José Silva Nunes explicou que os cirurgiões pediátricos e os pediatras do Hospital D. Estefânia vão também acompanhar esses jovens candidatos depois da cirurgia bariátrica.
“Neste momento, as idades [em que se fazem este tipo de cirurgias] são entre os 18 e os 65 anos, se bem que a questão do limite superior seja um bocadinho elástica, porque se uma pessoa tiver 66 anos e tiver uma obesidade severa e tiver múltipla patologia secundária, não é por causa de um ano que nós vamos negar uma solução benéfica para a sua saúde”, salientou.
O especialista referiu que no passado já tiveram doentes com 15 anos que foram intervencionados, mas que o plano deverá abranger jovens com 16 anos.
Recordou que o Hospital Curry Cabral já teve uma consulta multidisciplinar de obesidade infantil, mas que não era com fins cirúrgicos.

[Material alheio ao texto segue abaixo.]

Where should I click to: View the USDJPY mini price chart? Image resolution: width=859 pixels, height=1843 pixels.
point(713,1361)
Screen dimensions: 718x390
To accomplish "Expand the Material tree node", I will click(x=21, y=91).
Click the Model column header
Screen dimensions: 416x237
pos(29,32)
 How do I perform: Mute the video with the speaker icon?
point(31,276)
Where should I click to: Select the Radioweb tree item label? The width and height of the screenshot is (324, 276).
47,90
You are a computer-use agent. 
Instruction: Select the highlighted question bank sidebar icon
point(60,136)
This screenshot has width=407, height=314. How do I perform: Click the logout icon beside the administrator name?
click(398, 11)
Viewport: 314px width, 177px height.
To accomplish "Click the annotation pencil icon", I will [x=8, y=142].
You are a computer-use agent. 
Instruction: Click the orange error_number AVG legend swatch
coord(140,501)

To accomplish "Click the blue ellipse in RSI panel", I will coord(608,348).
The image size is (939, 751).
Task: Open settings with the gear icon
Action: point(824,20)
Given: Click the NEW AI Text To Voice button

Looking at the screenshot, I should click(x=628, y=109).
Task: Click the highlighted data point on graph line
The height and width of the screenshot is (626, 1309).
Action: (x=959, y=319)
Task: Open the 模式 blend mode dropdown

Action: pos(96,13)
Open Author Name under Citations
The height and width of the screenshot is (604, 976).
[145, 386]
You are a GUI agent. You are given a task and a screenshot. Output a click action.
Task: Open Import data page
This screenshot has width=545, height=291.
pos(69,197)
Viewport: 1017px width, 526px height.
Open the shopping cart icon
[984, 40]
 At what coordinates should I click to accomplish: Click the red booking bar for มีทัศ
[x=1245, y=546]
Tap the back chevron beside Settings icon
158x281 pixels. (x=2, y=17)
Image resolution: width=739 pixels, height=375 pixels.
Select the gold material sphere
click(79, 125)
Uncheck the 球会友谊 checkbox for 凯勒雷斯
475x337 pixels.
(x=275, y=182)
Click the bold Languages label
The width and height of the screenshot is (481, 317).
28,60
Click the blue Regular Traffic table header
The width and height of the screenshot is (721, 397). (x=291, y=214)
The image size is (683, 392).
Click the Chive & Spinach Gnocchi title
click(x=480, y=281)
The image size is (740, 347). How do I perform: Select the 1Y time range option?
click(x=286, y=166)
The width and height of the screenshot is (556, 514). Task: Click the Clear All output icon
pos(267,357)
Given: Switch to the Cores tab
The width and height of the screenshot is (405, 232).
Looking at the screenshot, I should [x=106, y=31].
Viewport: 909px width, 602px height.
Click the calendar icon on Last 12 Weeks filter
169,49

“Havia uma consulta multidisciplinar, com endocrinologia, psicologia e nutrição, e tínhamos alguns jovens muito perto dos 200 quilos, mas que não avançaram para a cirurgia nessa fase”, contou.
Segundo José Silva Nunes, quem recorre maioritariamente à cirurgia bariátrica para perder o excesso de peso são as mulheres, entre 80 a 85% do total dos doentes.
“Não é que os homens não sejam obesos, mas muitos deles têm pudor de procurar ajuda e outros consideram que estão como estão e não estão sensibilizados” para o problema, comentou.
Contudo, realçou o endocrinologista, a cirurgia “não é pela questão estética”, mas pelas implicações que a obesidade tem para a saúde, como um risco aumentado de cancro, diabetes, hipertensão, doença coronária, apneia obstrutiva do sono.
“A pessoa pensa que um doente com cancro é um doente magrinho, obviamente também há doentes magrinhos, que infelizmente acabam por ter processos neoplásicos, mas a obesidade por si só confere um risco aumentado de múltiplos cancros”, alertou o endocrinologista.
Portanto, rematou, “há uma panóplia brutal de patologias que são secundárias ao excesso de tecido adiposo, portanto, melhorando ou diminuindo a quantidade de gordura que a pessoa apresenta diminui inerentemente essas comorbilidades que as pessoas apresentam”.
João Silva Nunes alertou ainda que “o sedentarismo é uma das principais causas do aumento de peso” e “a população portuguesa é muito sedentária”.
A Organização Mundial de Saúde estima que haja 650 milhões de adultos a viver com obesidade em todo o mundo. Em Portugal, segundo o Inquérito Nacional de Saúde 2019, os dados apontam para 1,5 milhões de pessoas.